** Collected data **
'''

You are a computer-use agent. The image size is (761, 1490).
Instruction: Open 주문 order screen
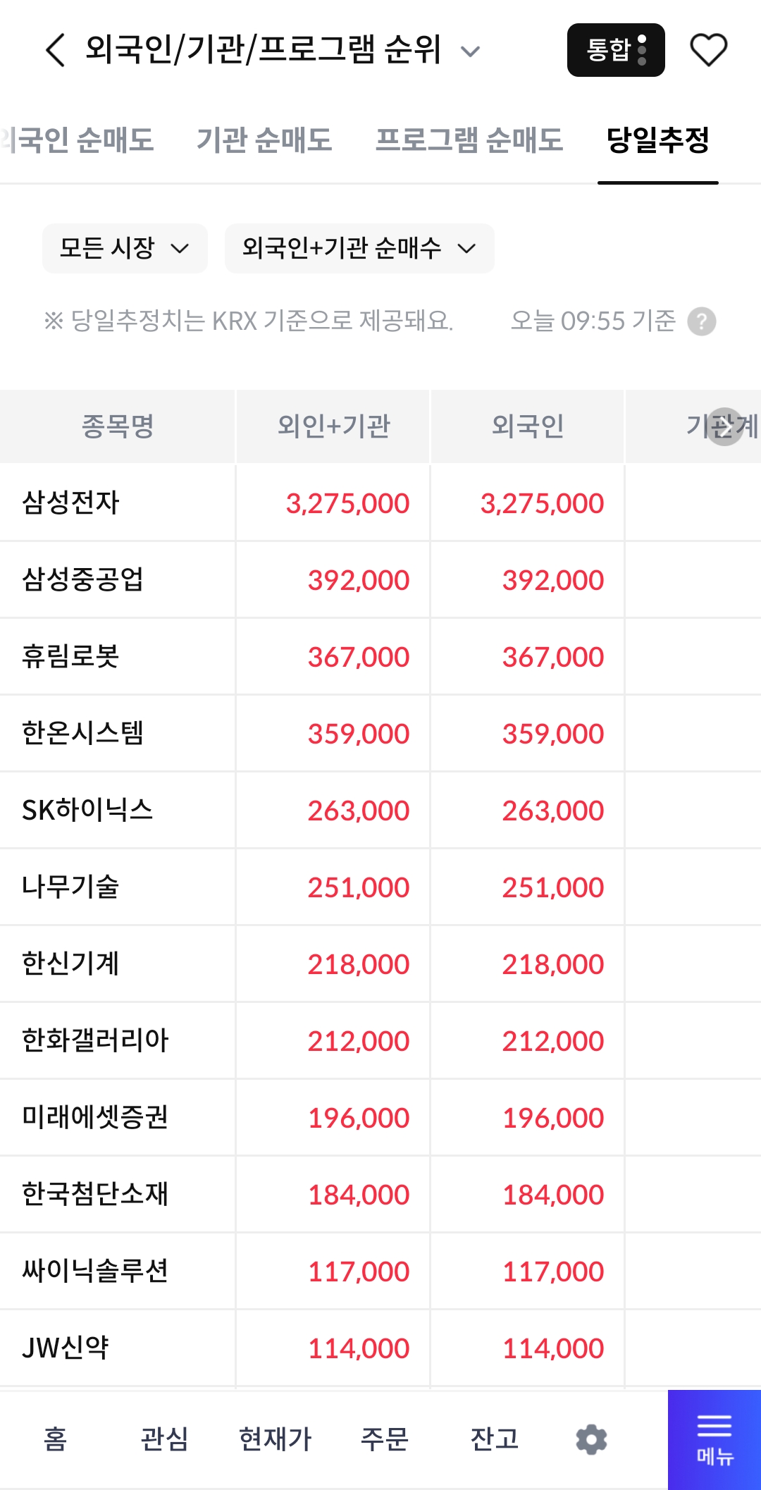pyautogui.click(x=385, y=1439)
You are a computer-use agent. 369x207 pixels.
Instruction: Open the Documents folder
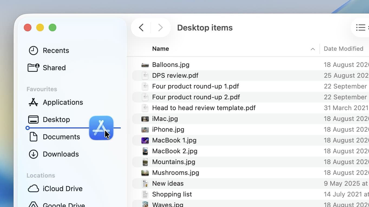point(61,137)
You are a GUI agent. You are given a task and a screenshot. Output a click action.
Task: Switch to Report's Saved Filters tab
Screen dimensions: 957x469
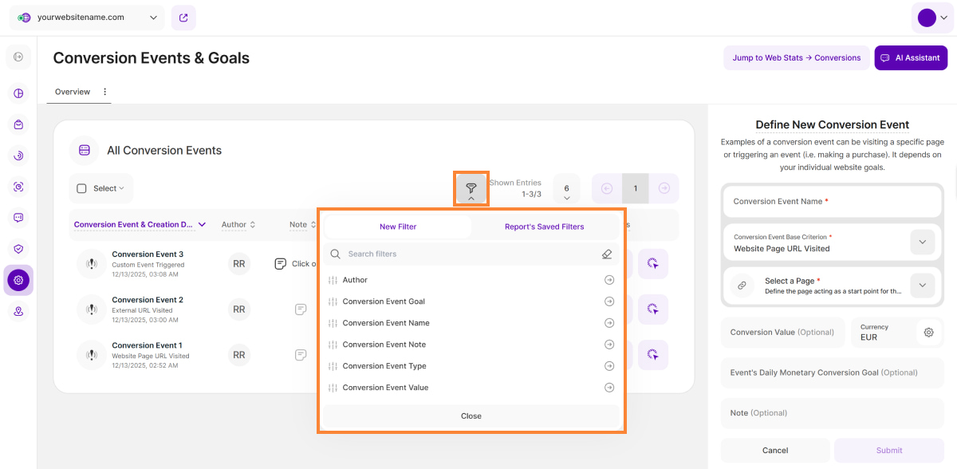pos(544,227)
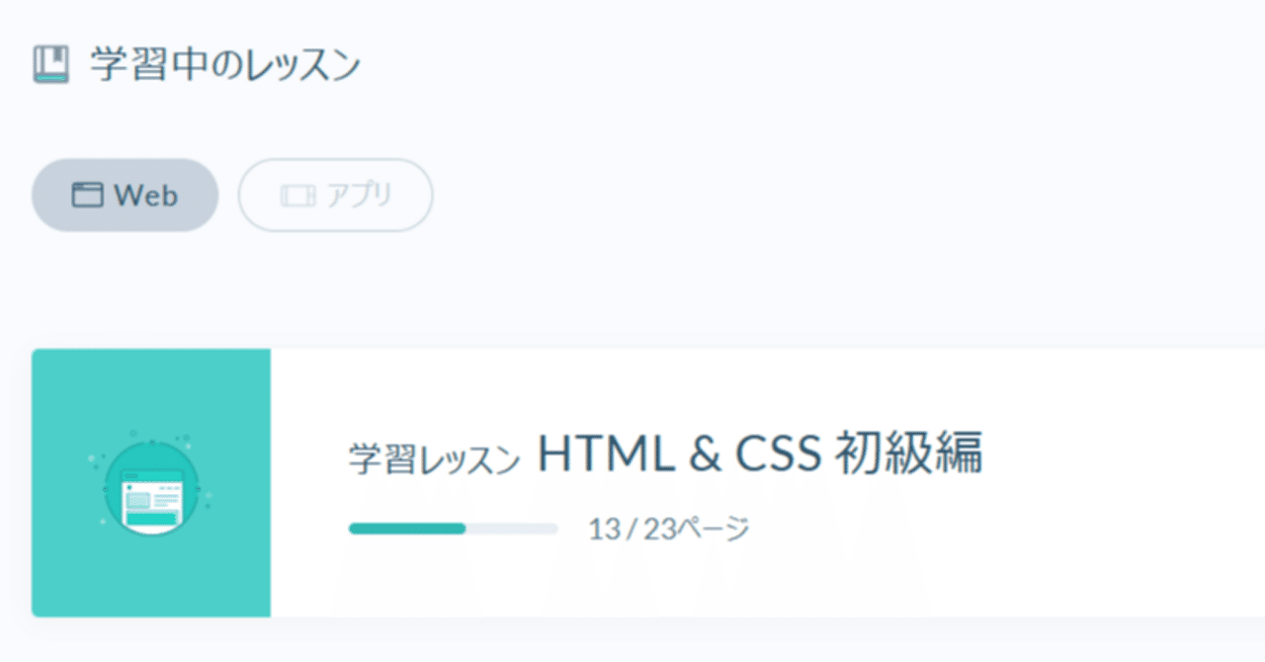Click the teal lesson thumbnail image
The width and height of the screenshot is (1265, 662).
[x=150, y=481]
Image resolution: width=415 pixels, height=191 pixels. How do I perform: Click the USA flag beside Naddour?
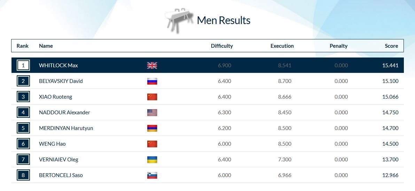click(152, 113)
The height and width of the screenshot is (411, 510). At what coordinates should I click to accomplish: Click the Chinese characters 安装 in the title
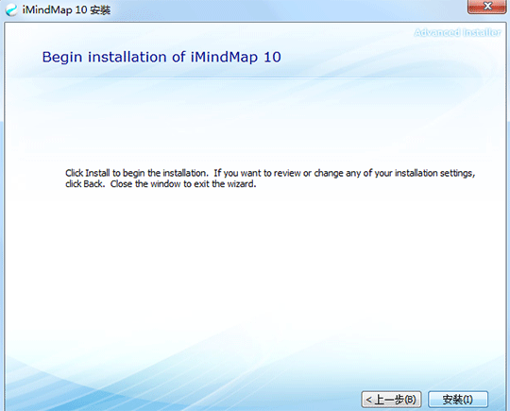point(100,10)
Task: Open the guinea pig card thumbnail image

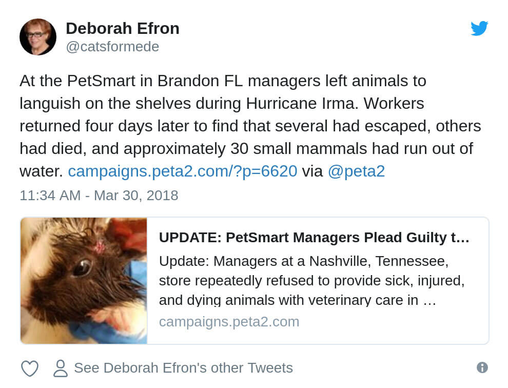Action: pos(84,280)
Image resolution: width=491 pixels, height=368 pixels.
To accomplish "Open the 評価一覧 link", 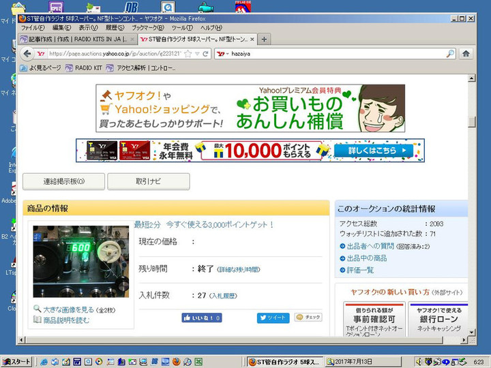I will 360,270.
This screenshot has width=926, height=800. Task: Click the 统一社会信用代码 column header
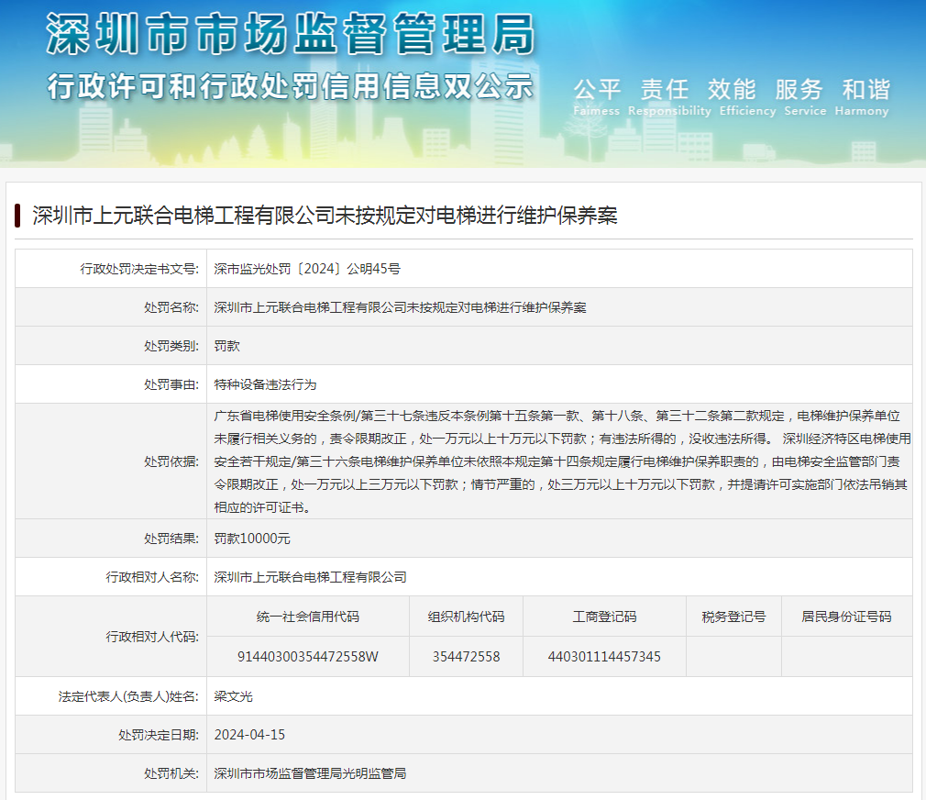[x=308, y=617]
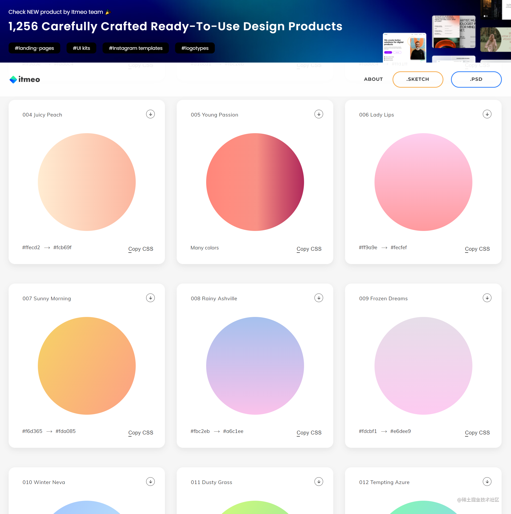Image resolution: width=511 pixels, height=514 pixels.
Task: Download the 008 Rainy Ashville gradient
Action: [319, 298]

'''

From the records above, copy exactly the stretch from the line holding "Instruction: Open 주문 order screen" through the line holding "Task: Switch to Report's Saved Filters tab", both ends included, without the pictures.

** ANSWER SPACE **
Instruction: Open 주문 order screen
pyautogui.click(x=385, y=1439)
You are a computer-use agent. 369x207 pixels.
Instruction: Open the Documents folder
point(61,137)
You are a GUI agent. You are given a task and a screenshot. Output a click action.
Task: Switch to Report's Saved Filters tab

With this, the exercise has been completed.